**EXTRACTED TEXT**.

Pokémon is a video game series distributed by Nintendo; now also a syndicated animated TV cartoon series, a trading card game, and the source for a large number of toys, accessories, etc. In 2001, it has games for the Nintendo Game Boy and the Nintendo 64. Games for the Game Boy include Pokémon Blue, Red, Yellow, Green (which was never released in America), Silver, Gold, and Crystal. There is also a Pokémon Card Game for Game Boy (yes, a video game based on a collectible card game that's based on a video game) and a pinball game Pikachu Pinball, and a puzzle game. Games for the Nintendo 64 include Pokémon Snap, Pokémon Stadium 1 2 and 3, and Hey You Pikachu.
Pokémon was the brainchild of Satoshi Tajiri, owner(?) of the development company "Game Freak". The concept for Pokémon was loosely based on the practice in Japan among schoolchildren of collecting and training beetles for nonlethal fighting. The game got some initial funding and concept work from another game design studio "Creatures", as Nintendo, partial owner in Game Freak was unsympathetic to the idea at the time.
"Pokémon" is actually a contraction of the English words "pocket monster" ("poketto monstaa" in Japanese transliteration). There are several other such contractions in the Japanese language, such as karaoke.
The Pokémon series is classified as a role-playing game, because it has elements similar to many other role-playing games (such as a top-down, tile based view, item management, and a turn based battle system with such familiar elements as hit points, and status effects like poison and sleep), but it does not focus on plot and character developement in the manner of Final Fantasy and many other role-playing games. Pokémon games rather focus on the collection and training of many little creatures, which are battled against opponents (either AI-controlled, or live opponents). Depending on which game in the series, there may be 151 or 250 available Pokémon. An unusual feature is the ability to trade one's Pokémon with other players via the Game Boy Link Cable; this forms an integral part of the game as some Pokémon can only be collected by trading.
Pokémon Snap and Hey You Pikachu are not RPGs as the rest of the series are, but spinoffs involving the same characters. Pokémon Stadium allows players to transfer creatures from a Game Boy cartridge or to rent creatures from within the game.
Name of some Pokémon and other figures are different in Japanese and US version. Most translations are based on US version. For example Japanese 'Kasumi' is US 'Misty'.
Some Pokémon of note
These are Pokémon which hold special places in the games, cartoons, or make cameo appearances in other games. The American name is listed before the Japanese name where they differ. A list of the original Pokémon is on /List.

**EXERCISE BRIEF**. Turn the paragraph in the Pokémon text above that begins "The Pokémon series is classified as a role-playing game" into a short bulleted list that keeps its main facts.

**INFORMATION PROVIDED**.
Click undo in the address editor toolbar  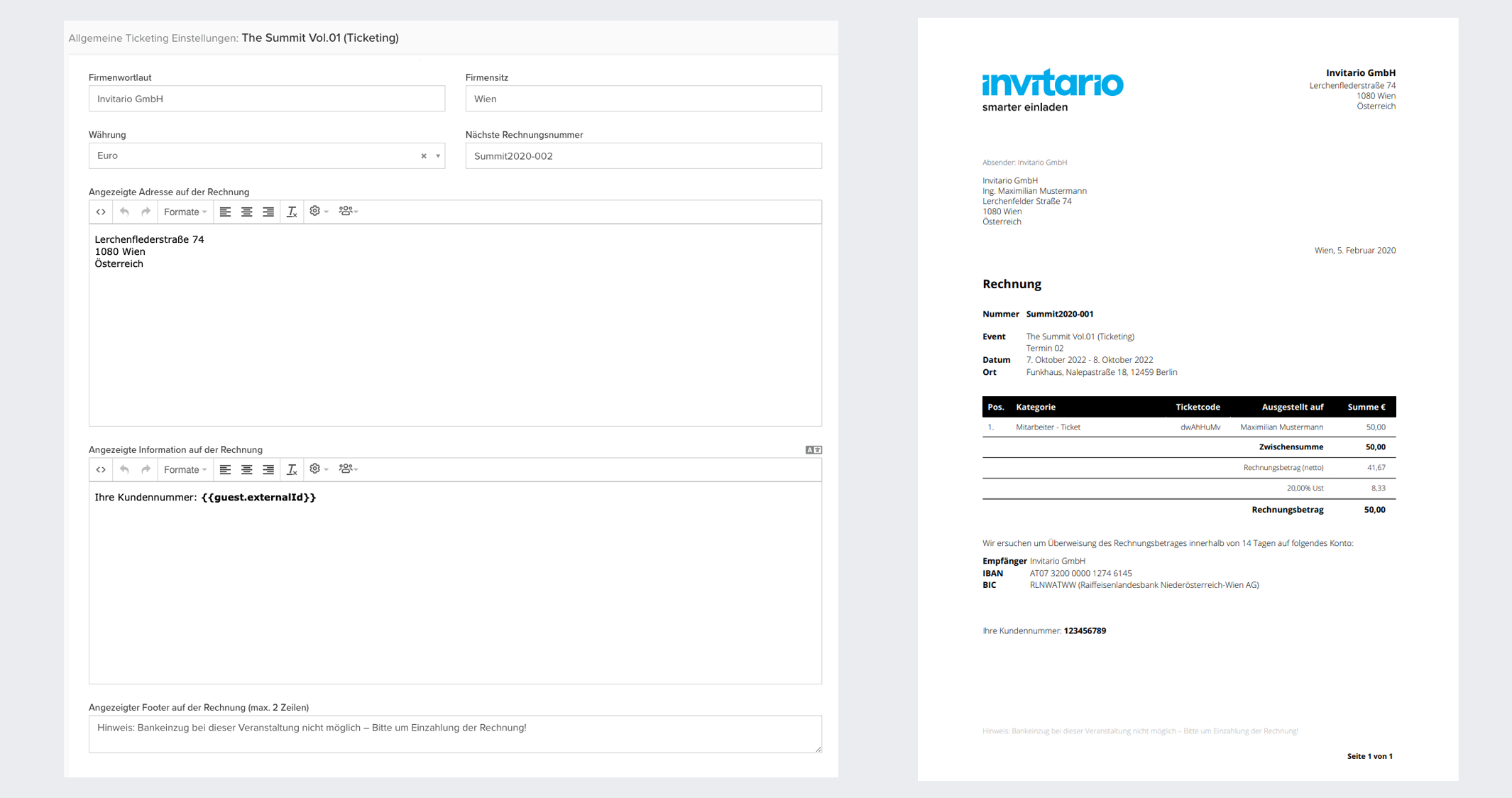[x=124, y=212]
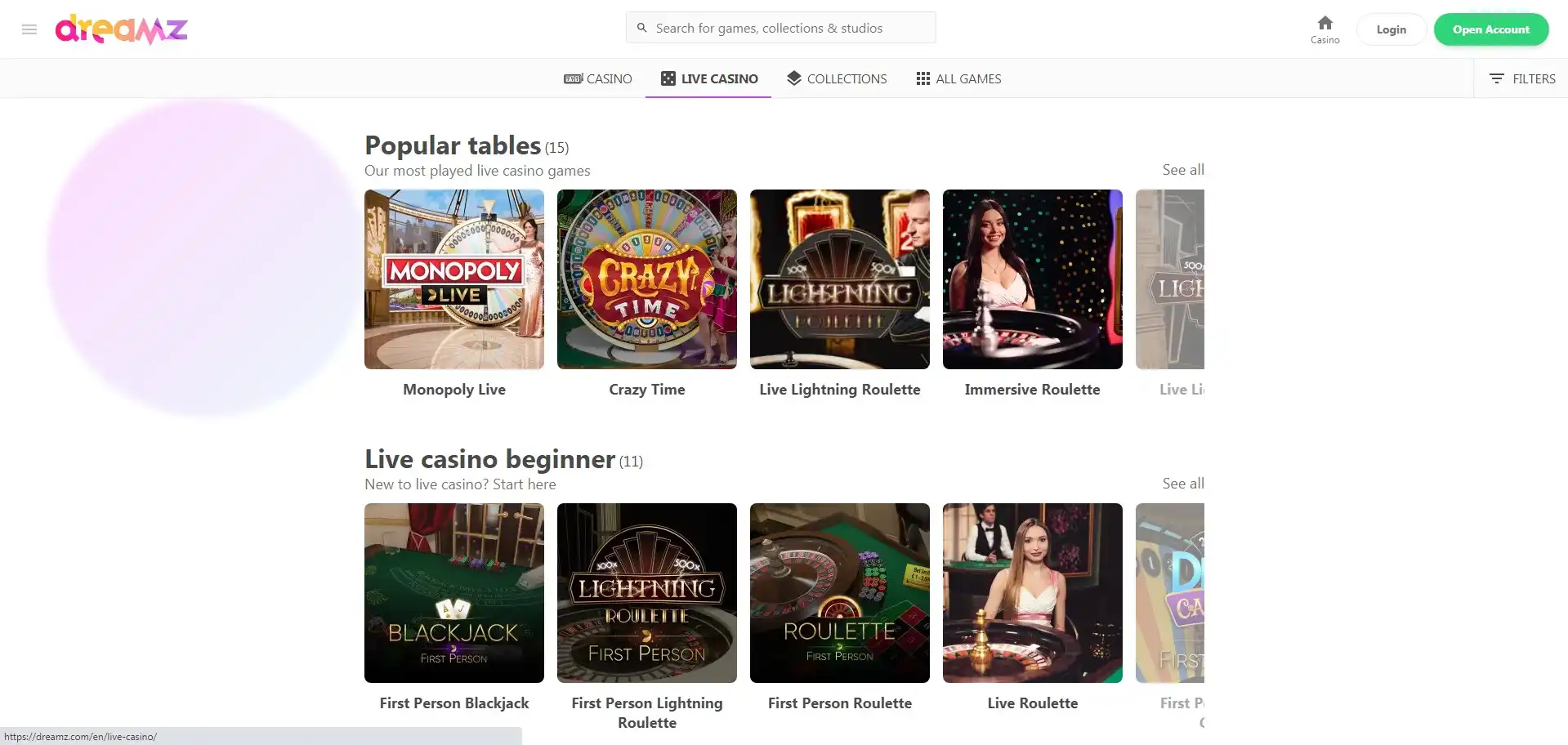The image size is (1568, 745).
Task: Click See all for Live casino beginner
Action: (1182, 484)
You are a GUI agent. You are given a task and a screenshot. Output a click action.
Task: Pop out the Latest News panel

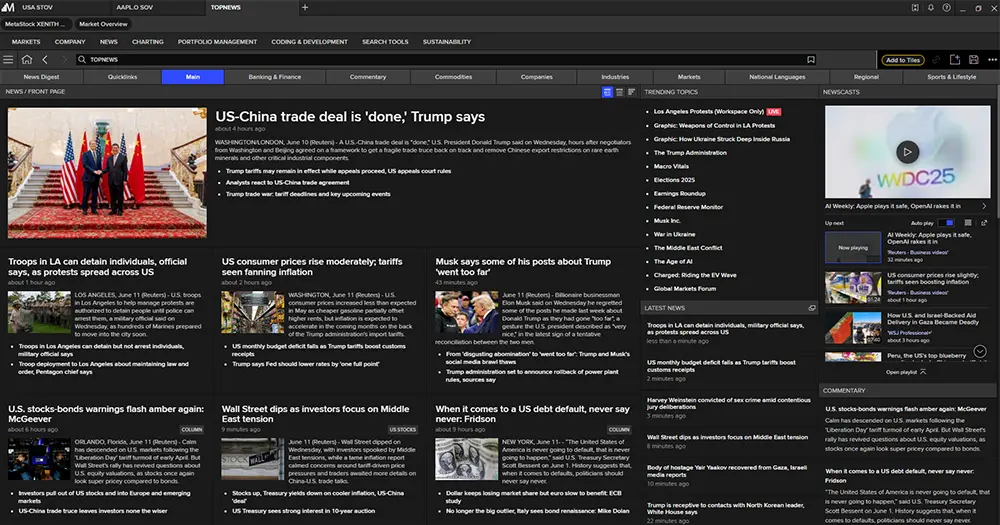(811, 308)
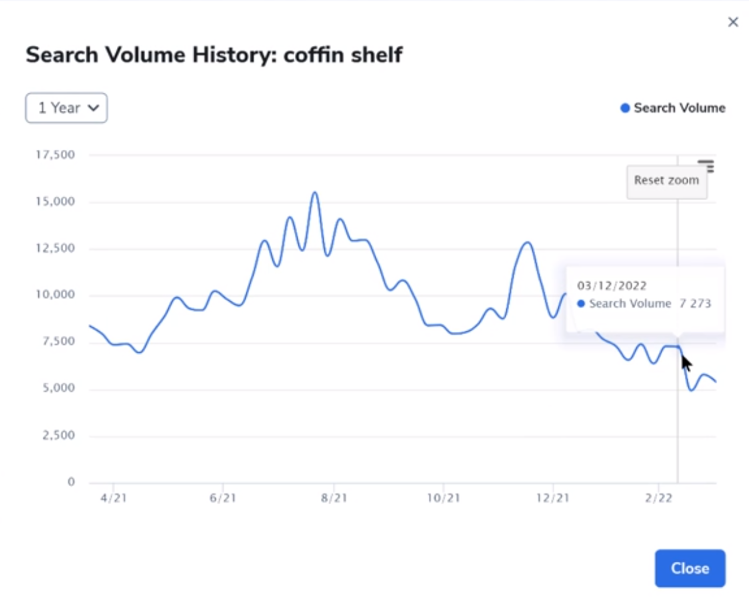Toggle the Search Volume legend series
This screenshot has width=749, height=609.
click(x=673, y=108)
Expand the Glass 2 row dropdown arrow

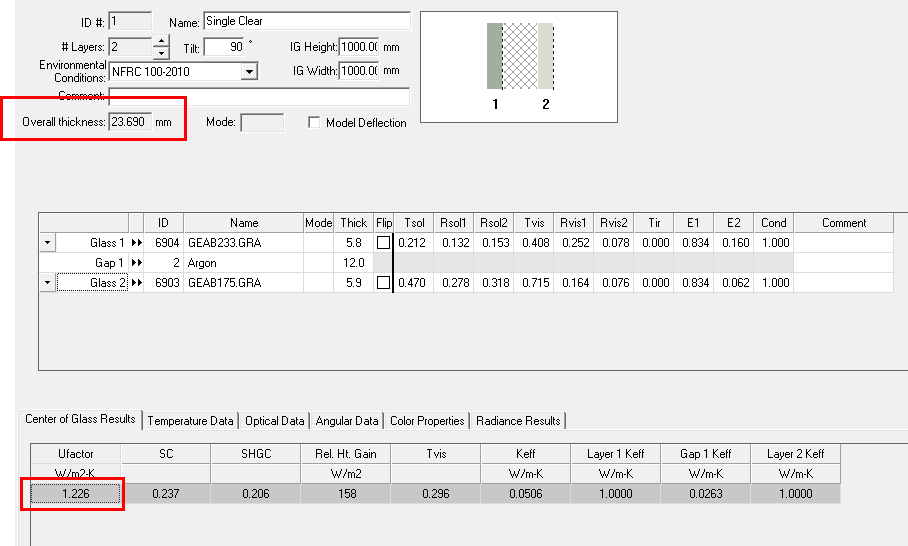click(x=47, y=283)
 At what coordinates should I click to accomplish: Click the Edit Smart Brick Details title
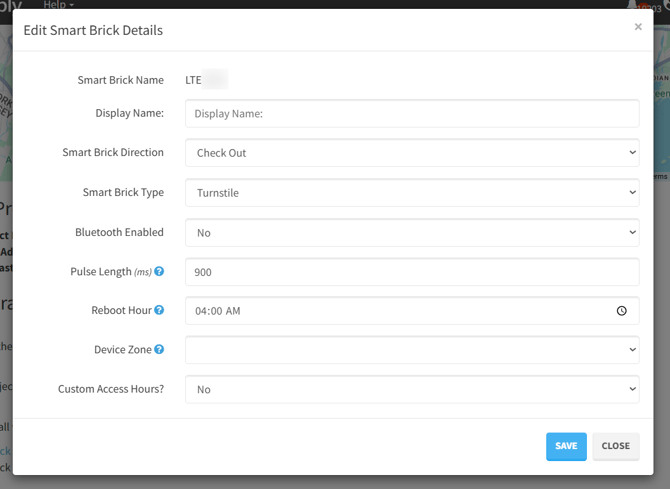[93, 31]
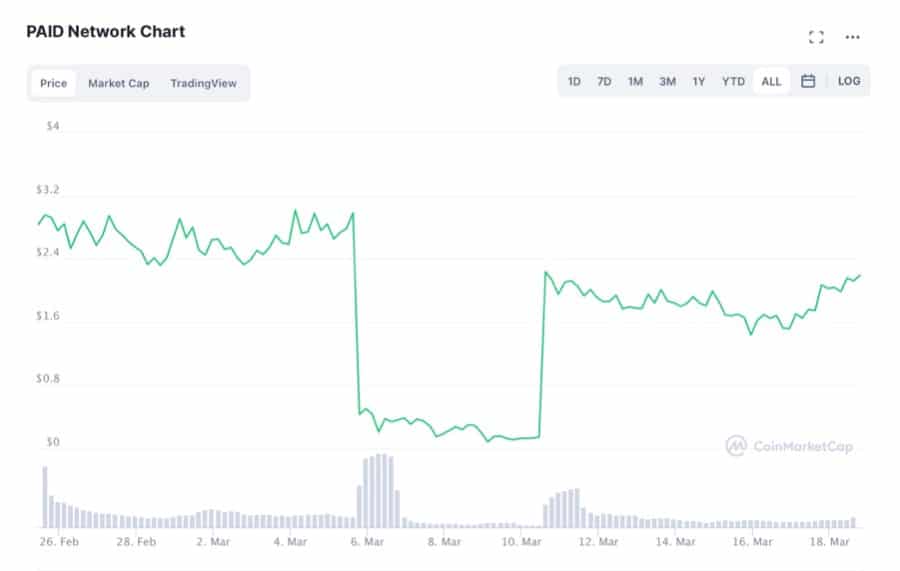Choose the 1M time range

pos(635,82)
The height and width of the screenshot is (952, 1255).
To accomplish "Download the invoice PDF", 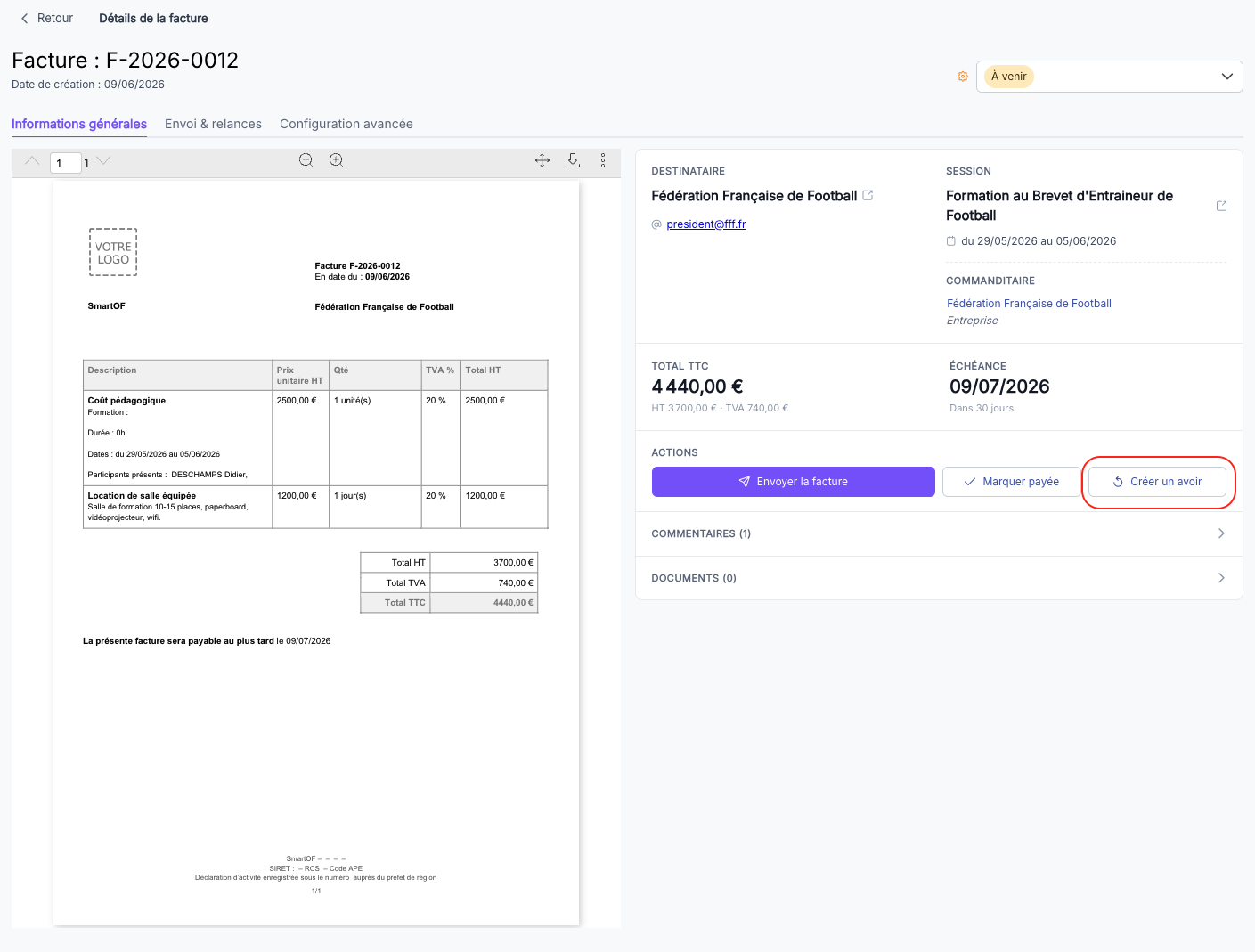I will tap(573, 160).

**WRITTEN ANSWER**.
- The series is classed as a role-playing game because it shares features with many others in the genre: a top-down, tile-based view, item management, and turn-based battles with hit points and status effects such as poison and sleep.
- Unlike Final Fantasy and many other role-playing games, it does not focus on plot and character development.
- Its focus is collecting and training many small creatures, which battle AI-controlled or live opponents.
- Depending on the game, 151 or 250 Pokémon are available.
- Players can trade Pokémon with others via the Game Boy Link Cable. This is integral to the game because some Pokémon can only be collected through trading.